Learn more: “‘Housing as a Human Right,’ By National Homelessness Law Center


That effort, however, continues today in the form of class struggle, as calls to “decommodify” housing —particularly public housing—populated the weekend discussion titled, “Housing as a Human Right: The Collective Power of Community Organizing Plática.” In a city marked by the acceleration of “mixed-use” and luxury housing in San Antonio’s core, rapidly rising rents and property values have sent shockwaves across the city, leading to repeated displacements of some residents.

Several attending “Housing as a Human Right” reminded the audience of the life-and-death struggle that displacement represents, specifically pointing back to the rezoning and sale of land that once held the Mission Trails Mobile Home Park. That property became suddenly valuable with the investment of more than $150M in public monies along the Mission Reach hike and bike trails along the San Antonio River, as Deceleration contributing editor Marisol Cortez, a community scholar currently teaching at UTSA, found while working with the nonprofit Vecinos de Mission Trails.

Information shown:
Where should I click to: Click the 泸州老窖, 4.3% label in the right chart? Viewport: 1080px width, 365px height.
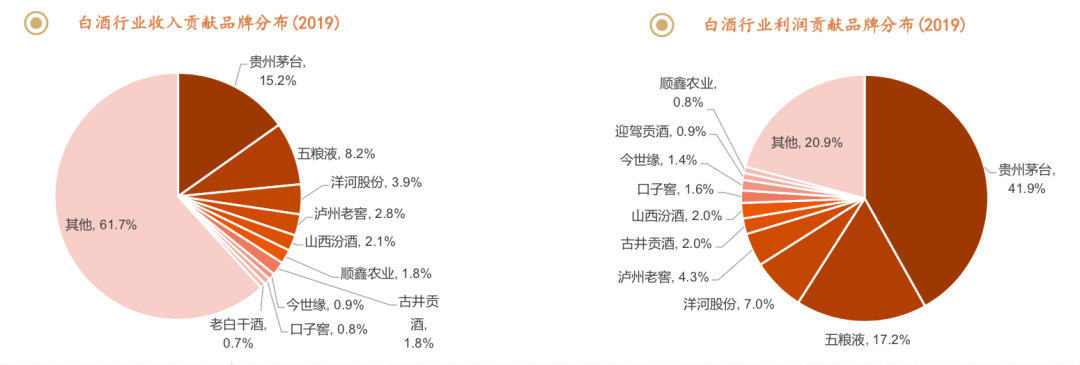coord(663,278)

Stated exercise:
Answer these questions about the San Antonio housing article.
1. What was the full title of the weekend discussion?
2. How much public money was invested along the Mission Reach hike and bike trails?
3. Which nonprofit was Marisol Cortez working with?

Worked solution:
1. "Housing as a Human Right: The Collective Power of Community Organizing Plática."
2. More than $150M.
3. Vecinos de Mission Trails.